The Initiatives for Dialogue and Empowerment through Alternative Legal Services (IDEALS) is conducting a series of legal missions in Marawi and neighboring areas with a large concentration of internally displaced persons.

IDEALS has found that the primary concern of the evacuees is on their legal identification or the lack thereof.

55 per cent of the 1,745 assisted IDPs do not have their ID cards from when they fled from Marawi. Some have left their documents due to panic and fear, while some are due to non-registration. These findings are just from 10 barangays during the first two weeks of the legal missions.

The importance of legal identification is further accentuated in the ongoing humanitarian crisis in Mindanao. The tense situation in Marawi and the proclamation of Martial Law in Mindanao have called for tighter security measures through numerous checkpoints. Without identification documents, the mobility of the evacuees is hindered.

Those caught without IDs are detained for hours until further proof is produced. Even Cotabato City has already implemented a “No ID, No Entry” policy. There are also reports that some relief assistance providers require IDs from the evacuees. Additionally, identification documents are required when accessing claims and benefits from government agencies.

The ID system, therefore, is a gateway, not only for recognition, but to access basic social services.

Police authorities, in a forum last July 4 in Pampanga, toyed with the idea of rolling out a Muslim ID system in Central Luzon. The scheme was lifted from the current practice in Paniqui, Tarlac. Their reason for such is to barricade terrorism and weed out persons of interest in lieu of the Marawi Crisis.

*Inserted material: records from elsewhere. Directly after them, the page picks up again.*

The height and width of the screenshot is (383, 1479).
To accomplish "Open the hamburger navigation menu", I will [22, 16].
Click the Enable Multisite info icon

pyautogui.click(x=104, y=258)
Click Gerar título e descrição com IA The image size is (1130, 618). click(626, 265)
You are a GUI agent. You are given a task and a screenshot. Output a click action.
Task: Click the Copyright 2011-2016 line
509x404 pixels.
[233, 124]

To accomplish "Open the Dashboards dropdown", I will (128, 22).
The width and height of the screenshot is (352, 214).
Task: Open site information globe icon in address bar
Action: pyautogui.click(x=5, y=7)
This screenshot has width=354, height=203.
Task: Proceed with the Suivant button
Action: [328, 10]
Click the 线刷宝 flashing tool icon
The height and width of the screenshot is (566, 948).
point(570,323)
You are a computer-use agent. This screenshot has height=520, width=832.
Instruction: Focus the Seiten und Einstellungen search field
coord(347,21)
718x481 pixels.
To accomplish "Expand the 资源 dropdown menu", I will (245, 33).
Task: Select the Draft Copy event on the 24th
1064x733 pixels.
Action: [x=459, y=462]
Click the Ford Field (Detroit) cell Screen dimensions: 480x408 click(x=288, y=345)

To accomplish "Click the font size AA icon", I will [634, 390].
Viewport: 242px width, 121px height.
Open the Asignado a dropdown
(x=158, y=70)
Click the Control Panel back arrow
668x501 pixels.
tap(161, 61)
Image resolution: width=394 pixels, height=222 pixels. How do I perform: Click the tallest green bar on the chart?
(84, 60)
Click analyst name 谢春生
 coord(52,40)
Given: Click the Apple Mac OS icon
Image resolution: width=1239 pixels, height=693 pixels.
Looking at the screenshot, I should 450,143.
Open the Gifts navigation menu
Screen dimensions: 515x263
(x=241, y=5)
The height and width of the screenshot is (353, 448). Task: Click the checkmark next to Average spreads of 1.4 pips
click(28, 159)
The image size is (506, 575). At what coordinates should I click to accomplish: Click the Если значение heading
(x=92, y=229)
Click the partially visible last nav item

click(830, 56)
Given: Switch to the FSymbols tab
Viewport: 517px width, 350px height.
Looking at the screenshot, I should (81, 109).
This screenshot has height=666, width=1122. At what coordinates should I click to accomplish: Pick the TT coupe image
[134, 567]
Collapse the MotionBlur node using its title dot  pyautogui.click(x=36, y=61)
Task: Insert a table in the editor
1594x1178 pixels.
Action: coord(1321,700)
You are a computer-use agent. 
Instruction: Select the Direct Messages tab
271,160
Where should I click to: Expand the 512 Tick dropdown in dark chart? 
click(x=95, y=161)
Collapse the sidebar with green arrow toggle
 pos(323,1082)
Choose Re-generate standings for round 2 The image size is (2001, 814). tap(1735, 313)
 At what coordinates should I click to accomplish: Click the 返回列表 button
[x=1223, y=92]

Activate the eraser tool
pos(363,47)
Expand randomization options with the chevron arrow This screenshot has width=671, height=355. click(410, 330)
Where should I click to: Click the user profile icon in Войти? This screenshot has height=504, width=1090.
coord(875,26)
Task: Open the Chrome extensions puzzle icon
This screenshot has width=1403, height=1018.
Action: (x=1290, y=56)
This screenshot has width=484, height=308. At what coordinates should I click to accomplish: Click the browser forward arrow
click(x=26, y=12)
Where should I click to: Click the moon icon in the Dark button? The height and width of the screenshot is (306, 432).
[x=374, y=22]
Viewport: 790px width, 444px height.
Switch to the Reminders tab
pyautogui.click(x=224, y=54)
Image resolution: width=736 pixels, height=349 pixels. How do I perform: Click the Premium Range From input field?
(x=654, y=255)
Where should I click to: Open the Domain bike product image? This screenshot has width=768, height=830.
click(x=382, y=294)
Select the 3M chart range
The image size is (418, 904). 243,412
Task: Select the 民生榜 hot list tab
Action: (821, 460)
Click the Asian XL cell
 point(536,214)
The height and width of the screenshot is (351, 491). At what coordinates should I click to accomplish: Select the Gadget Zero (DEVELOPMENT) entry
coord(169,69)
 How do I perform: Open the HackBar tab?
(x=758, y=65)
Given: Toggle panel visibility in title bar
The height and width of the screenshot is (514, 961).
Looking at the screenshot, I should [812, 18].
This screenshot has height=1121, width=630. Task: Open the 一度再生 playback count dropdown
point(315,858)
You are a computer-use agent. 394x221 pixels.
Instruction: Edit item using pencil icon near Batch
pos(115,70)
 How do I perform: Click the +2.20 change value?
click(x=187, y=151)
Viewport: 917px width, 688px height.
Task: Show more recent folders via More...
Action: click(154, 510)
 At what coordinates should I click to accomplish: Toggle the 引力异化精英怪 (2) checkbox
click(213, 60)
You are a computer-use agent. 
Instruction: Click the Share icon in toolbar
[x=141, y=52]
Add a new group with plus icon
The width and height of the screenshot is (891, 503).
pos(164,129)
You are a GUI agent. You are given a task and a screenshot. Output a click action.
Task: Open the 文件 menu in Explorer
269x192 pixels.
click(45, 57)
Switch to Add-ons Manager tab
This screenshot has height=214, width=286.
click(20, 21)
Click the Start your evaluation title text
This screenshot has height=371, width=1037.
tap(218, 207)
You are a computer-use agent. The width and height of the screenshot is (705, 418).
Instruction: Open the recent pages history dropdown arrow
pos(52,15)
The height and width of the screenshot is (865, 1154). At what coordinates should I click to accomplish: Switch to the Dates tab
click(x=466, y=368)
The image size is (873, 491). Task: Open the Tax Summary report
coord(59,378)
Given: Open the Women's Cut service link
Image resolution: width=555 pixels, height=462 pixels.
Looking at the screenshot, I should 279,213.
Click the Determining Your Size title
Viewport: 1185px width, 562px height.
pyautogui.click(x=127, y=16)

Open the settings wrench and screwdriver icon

But identification systems should never be used to discriminate between identities and religions but to support and strengthen rights.

This Muslim ID scheme is not only prejudicial, but is also a diversion from the paramount issue of the lack of legal identification in Mindanao and Muslim communities.

In 2013, Plan International estimated that more than 30 per cent of ARMM’s population are not registered. The low number of registration is caused by the inaccessibility of government offices in the area. Despite the existing systems for registration, the people in ARMM still receive subpar programs and assistance from the government. Moreover, the long tradition of dubious fees, grueling lines, and runarounds should be scrapped.

The people of Marawi and ARMM need an efficient, accessible, and free ID and civil registration system. The longer they are without one, the more they are vulnerable, and the more they lose access to government services.

Legal identification transcends race, age, status, gender, and religion. It is a basic human right and should be treated as one. We urge the government to prioritize and focus on providing what the people deserve: efficient services and basic human rights – no ifs, no buts.